Information given:
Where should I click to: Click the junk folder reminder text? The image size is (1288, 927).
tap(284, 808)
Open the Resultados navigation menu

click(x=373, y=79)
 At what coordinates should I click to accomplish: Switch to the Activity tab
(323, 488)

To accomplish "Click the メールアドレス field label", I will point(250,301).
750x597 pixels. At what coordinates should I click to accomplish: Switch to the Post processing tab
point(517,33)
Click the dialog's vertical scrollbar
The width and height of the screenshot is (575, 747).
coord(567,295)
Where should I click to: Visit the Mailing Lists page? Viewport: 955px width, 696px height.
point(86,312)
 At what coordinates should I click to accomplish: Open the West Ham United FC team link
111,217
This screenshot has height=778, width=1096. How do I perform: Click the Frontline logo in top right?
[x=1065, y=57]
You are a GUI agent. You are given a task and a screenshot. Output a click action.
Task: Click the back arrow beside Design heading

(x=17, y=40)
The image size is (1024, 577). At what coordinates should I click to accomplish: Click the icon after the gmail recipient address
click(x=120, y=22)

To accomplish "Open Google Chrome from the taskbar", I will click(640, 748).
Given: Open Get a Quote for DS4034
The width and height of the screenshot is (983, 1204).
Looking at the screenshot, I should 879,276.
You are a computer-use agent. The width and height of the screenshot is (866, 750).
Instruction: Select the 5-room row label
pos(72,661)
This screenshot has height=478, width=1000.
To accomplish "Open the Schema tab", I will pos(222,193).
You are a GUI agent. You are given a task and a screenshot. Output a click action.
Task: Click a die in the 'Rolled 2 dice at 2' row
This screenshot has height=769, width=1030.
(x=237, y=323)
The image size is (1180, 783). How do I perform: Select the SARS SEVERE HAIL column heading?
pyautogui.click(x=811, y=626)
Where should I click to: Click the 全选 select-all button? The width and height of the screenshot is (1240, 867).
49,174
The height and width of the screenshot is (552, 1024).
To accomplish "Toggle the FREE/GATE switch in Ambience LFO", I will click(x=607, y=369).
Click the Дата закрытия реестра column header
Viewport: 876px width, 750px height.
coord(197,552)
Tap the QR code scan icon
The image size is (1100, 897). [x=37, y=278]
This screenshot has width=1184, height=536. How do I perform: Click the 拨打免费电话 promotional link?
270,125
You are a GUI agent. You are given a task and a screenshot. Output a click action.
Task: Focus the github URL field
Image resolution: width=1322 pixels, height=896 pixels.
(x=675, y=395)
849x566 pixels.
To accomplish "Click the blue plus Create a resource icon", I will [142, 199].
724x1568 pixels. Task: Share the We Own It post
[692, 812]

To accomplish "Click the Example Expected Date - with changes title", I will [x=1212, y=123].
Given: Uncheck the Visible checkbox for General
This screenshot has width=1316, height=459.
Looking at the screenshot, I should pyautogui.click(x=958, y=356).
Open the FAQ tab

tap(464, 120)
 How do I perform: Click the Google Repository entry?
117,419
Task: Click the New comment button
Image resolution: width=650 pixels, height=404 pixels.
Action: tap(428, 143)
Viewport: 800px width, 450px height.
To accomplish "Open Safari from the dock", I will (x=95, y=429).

Problem requirements: Show each line of the material that includes the string "from" by copying it.

Finished task:
To accomplish "Open Google Chrome from the taskbar", I will click(640, 748).
To accomplish "Open Safari from the dock", I will (x=95, y=429).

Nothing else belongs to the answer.